I’m a sucker for good packaging. When I went to the co-op this week, these concord grapes were laid out like a hot breakfast in their own specially designed little cardstock bag, a squatter version of an apple sack, with a long white stitched handle and perfect Manischewitz-y purple font extolling their delicious and organic status. And, they smelled so very grapey, an olfactory punch powerful enough to create lush sense memories on the spot. I bought a bag and carried them home. By the time I got them back to the apartment, the bag was a crumplety mess, and when I liberated them from their 4x6x4 home it was like a grape clown-car. They just kept coming and I realized I had way more grapes on my hands than I could reasonably eat. Sharp-sweet, tannic, and full of seeds, what to do? Obviously, make Grape Jam. I got out my laminated “making jam without added pectin” chart from the very back of my recipe binder, and went to work.
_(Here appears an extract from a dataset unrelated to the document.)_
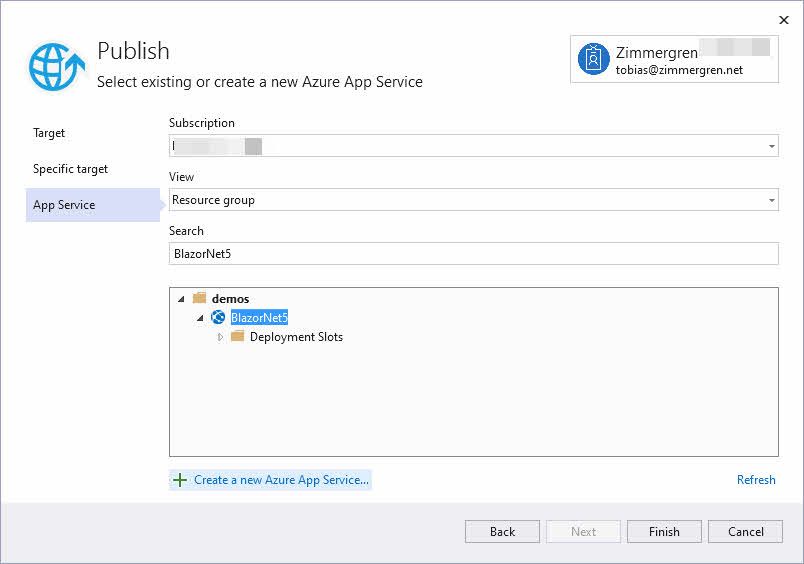
Task: Click the Finish button
Action: [664, 531]
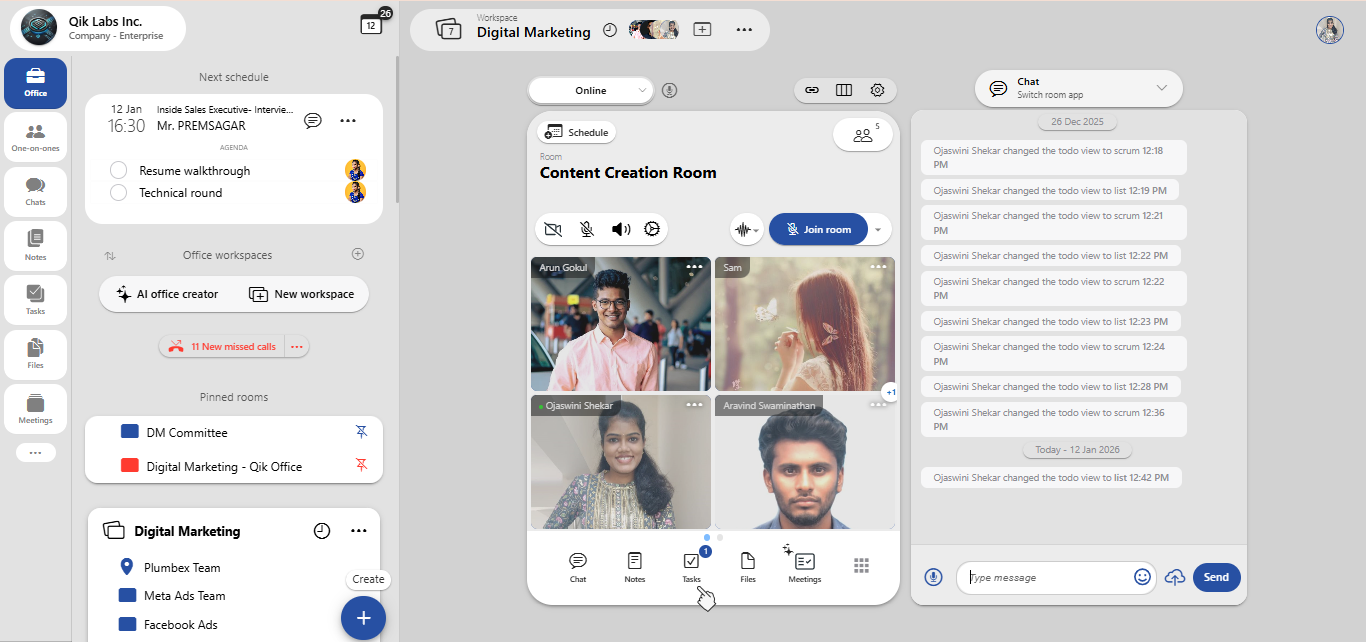Open room settings gear icon
Screen dimensions: 1366x642
877,90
Skinning, seeding, boiling, sugaring, boiling, pouring into jars, putting hot hot hot on toast. Sweet, simple, at once fresh and old fashioned, this jam turned out fantastically, and it’s the most glorious rich dark purple color. Oh boy!Quick jams like this are sort of just about the easiest thing you can make. Have a pot? Can you stir? Good. You’ve got what it takes. If you’ve never made jam before, this tutorial is ah-mazing and has great pictures of each step. This kind of lazy-man’s jam plays fast and loose with canning/preserving requirements, so it will only keep for a few weeks in your fridge (add “the space to store a pot large enough for water bath canning” to my “homesickness vs. wanderlust” chart) but with enough crusty bread and one or two friends who should be gifted a sweet little pick-me-up-in-a-jar and you’ll go through it in no time.